Let \(F = \left\{f \colon \R \to \R \;\middle\vert\; f\ \text{is a function}\right\}\text{.}\) This is a unital ring under pointwise addition and pointwise multiplication of functions

\begin{equation*} (f + g)(x) := f(x) + g(x) \quad\text{and}\quad (fg)(x) := f(x)g(x) \end{equation*}

with multiplicative identity the function \(f(x) = 1\text{.}\) Fix \(a \in \R\text{.}\) Prove the function

\begin{align*} \operatorname{Ev}_a \colon F \amp\to \R\\ f \amp\mapsto f(a) \end{align*}

is a morphism of rings.

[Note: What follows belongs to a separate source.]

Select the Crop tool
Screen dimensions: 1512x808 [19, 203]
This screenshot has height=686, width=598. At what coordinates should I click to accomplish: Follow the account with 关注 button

We call this the evaluation morphism.

Solution.

For all \(f,g \in F\text{,}\)

\begin{equation*} \operatorname{Ev}_a(f + g) = (f + g)(a) = f(a) + g(a) = \operatorname{Ev}_a(f) + \operatorname{Ev}_a(g) \end{equation*}

and

\begin{equation*} \operatorname{Ev}_a(fg) = (fg)(a) = f(a)g(a) = \operatorname{Ev}_a(f)\operatorname{Ev}_a(g)\text{.} \end{equation*}

Therefore \(\operatorname{Ev}_a\) is a morphism of rings.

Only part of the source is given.